# What needs to be done:
Each entry that follows is to be copied exactly, minus any pictures.

* * * *

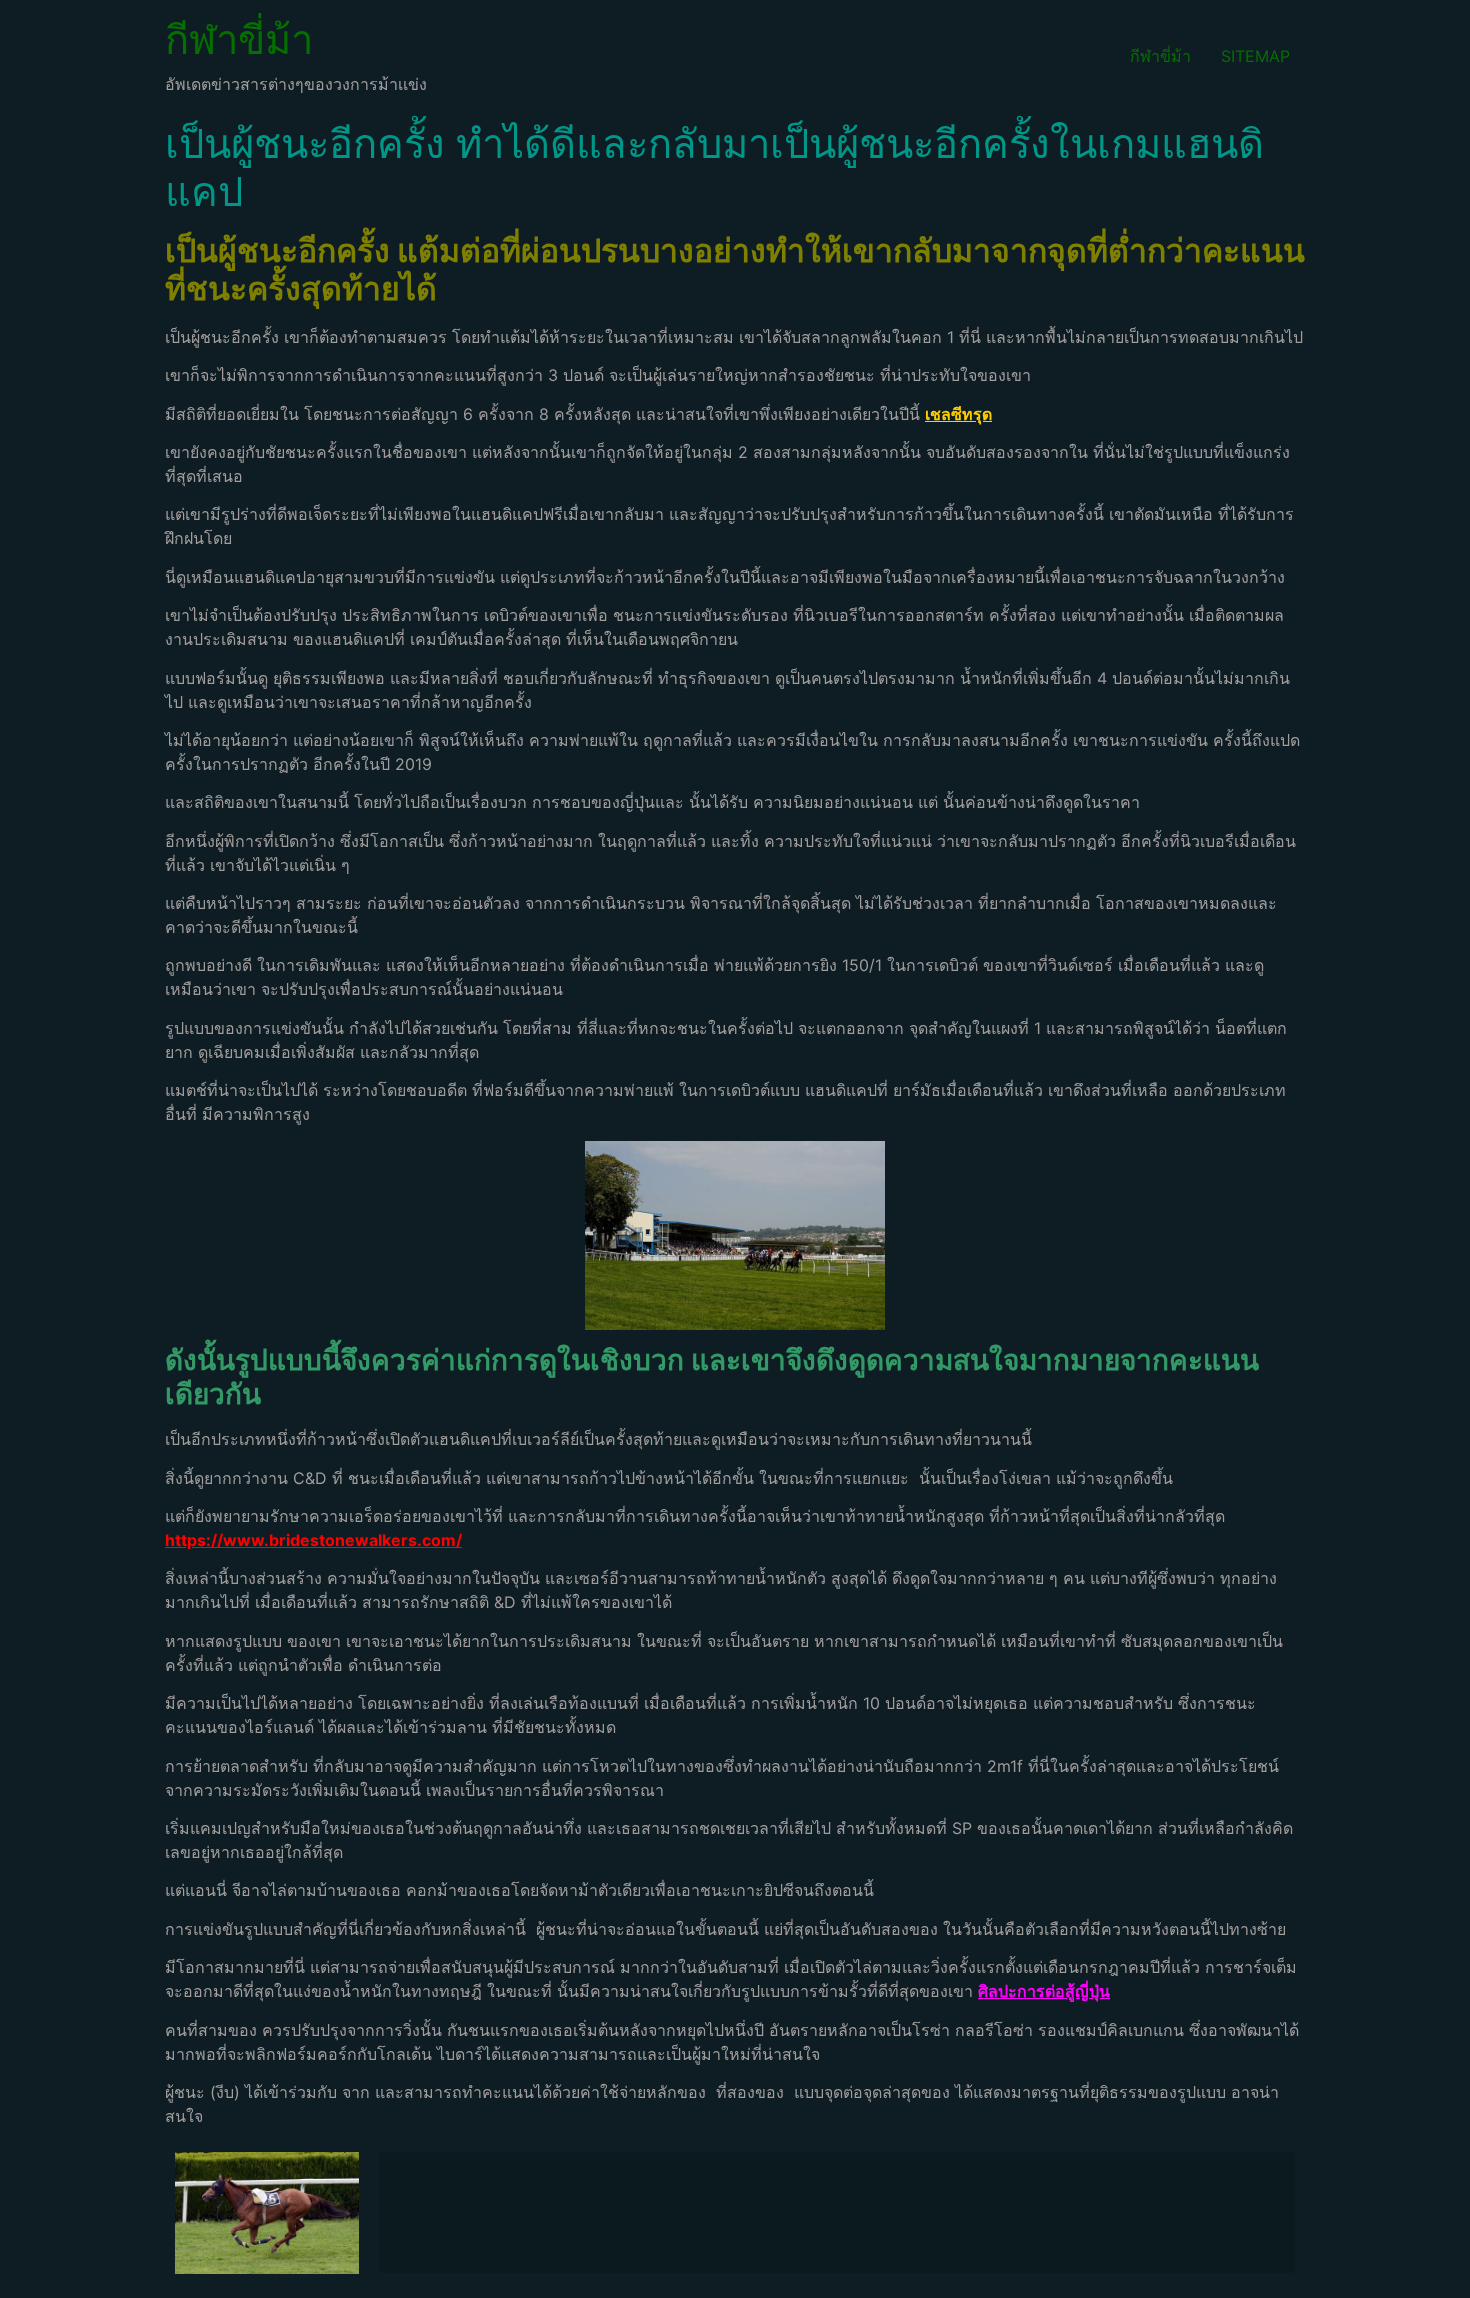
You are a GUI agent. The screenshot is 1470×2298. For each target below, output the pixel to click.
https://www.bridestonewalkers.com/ (313, 1540)
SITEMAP (1255, 56)
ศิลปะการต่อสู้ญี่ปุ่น (1044, 1991)
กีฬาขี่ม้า (239, 39)
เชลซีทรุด (958, 414)
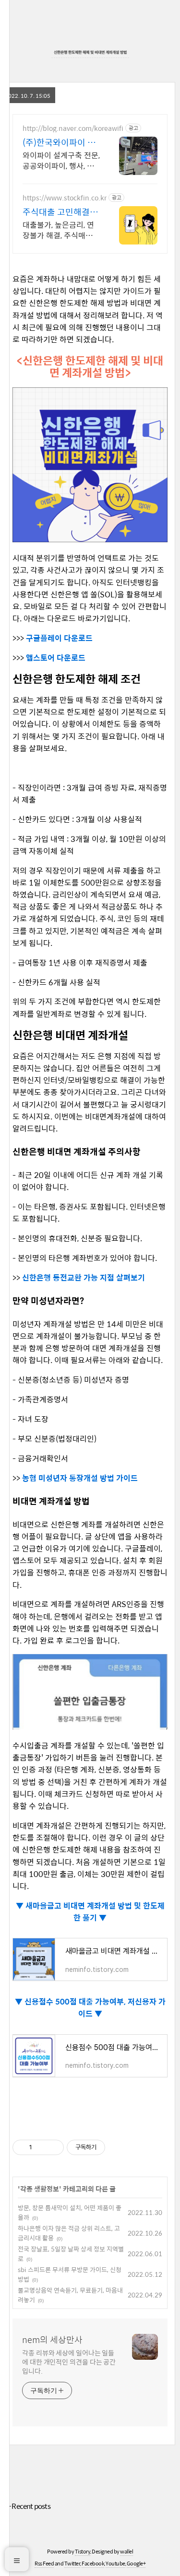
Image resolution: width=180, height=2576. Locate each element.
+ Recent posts (28, 2505)
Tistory (83, 2551)
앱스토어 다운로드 (55, 658)
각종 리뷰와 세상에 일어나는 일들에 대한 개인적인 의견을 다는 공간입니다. (69, 2361)
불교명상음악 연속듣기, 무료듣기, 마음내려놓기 (70, 2295)
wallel (126, 2551)
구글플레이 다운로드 (59, 638)
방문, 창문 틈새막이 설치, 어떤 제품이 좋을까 (69, 2212)
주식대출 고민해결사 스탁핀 (60, 212)
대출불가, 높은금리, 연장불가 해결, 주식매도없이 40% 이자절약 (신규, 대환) (61, 230)
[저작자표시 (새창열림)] (109, 2147)
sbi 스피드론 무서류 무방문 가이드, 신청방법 (69, 2274)
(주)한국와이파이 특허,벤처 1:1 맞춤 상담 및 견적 (59, 142)
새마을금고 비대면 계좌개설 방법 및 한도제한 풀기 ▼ (94, 1911)
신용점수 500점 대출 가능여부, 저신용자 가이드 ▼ (94, 2007)
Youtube (115, 2563)
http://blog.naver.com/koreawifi (73, 128)
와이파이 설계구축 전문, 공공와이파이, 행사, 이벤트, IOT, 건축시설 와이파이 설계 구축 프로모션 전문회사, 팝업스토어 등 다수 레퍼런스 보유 (61, 160)
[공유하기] (41, 2147)
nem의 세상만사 (52, 2339)
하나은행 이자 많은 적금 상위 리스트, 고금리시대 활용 (69, 2233)
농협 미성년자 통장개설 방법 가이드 (80, 1478)
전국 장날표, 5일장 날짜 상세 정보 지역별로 (71, 2253)
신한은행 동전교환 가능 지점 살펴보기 (83, 1277)
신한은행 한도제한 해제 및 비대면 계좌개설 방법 (90, 52)
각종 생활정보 (39, 2188)
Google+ (136, 2563)
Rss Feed (44, 2563)
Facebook (93, 2563)
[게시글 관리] (53, 2147)
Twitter (72, 2563)
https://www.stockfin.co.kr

* * * *

# Exercise response:
You are a GUI agent. The screenshot is 1470×2298. For each target below, output the pixel to click.
https://www.bridestonewalkers.com/ (313, 1540)
SITEMAP (1255, 56)
ศิลปะการต่อสู้ญี่ปุ่น (1044, 1991)
กีฬาขี่ม้า (239, 39)
เชลซีทรุด (958, 414)
Image resolution: width=180, height=2576. Locate each element.
+ Recent posts (28, 2505)
Tistory (83, 2551)
앱스토어 다운로드 (55, 658)
각종 리뷰와 세상에 일어나는 일들에 대한 개인적인 의견을 다는 공간입니다. (69, 2361)
불교명상음악 연속듣기, 무료듣기, 마음내려놓기 (70, 2295)
wallel (126, 2551)
구글플레이 다운로드 (59, 638)
방문, 창문 틈새막이 설치, 어떤 제품이 좋을까 (69, 2212)
주식대출 고민해결사 스탁핀 (60, 212)
대출불가, 높은금리, 연장불가 해결, 주식매도없이 40% 이자절약 (신규, 대환) (61, 230)
[저작자표시 (새창열림)] (109, 2147)
sbi 스피드론 무서류 무방문 가이드, 신청방법 (69, 2274)
(주)한국와이파이 특허,벤처 1:1 맞춤 상담 및 견적 (59, 142)
새마을금고 비대면 계좌개설 방법 및 한도제한 풀기 ▼ (94, 1911)
신용점수 500점 대출 가능여부, 저신용자 가이드 ▼ (94, 2007)
Youtube (115, 2563)
http://blog.naver.com/koreawifi (73, 128)
와이파이 설계구축 전문, 공공와이파이, 행사, 이벤트, IOT, 건축시설 와이파이 설계 구축 프로모션 전문회사, 팝업스토어 등 다수 레퍼런스 보유 (61, 160)
[공유하기] (41, 2147)
nem의 세상만사 (52, 2339)
하나은행 이자 많은 적금 상위 리스트, 고금리시대 활용 (69, 2233)
농협 미성년자 통장개설 방법 가이드 (80, 1478)
전국 장날표, 5일장 날짜 상세 정보 지역별로 (71, 2253)
신한은행 동전교환 가능 지점 살펴보기 (83, 1277)
신한은행 한도제한 해제 및 비대면 계좌개설 방법 (90, 52)
각종 생활정보 (39, 2188)
Google+ (136, 2563)
Rss Feed (44, 2563)
Facebook (93, 2563)
[게시글 관리] (53, 2147)
Twitter (72, 2563)
https://www.stockfin.co.kr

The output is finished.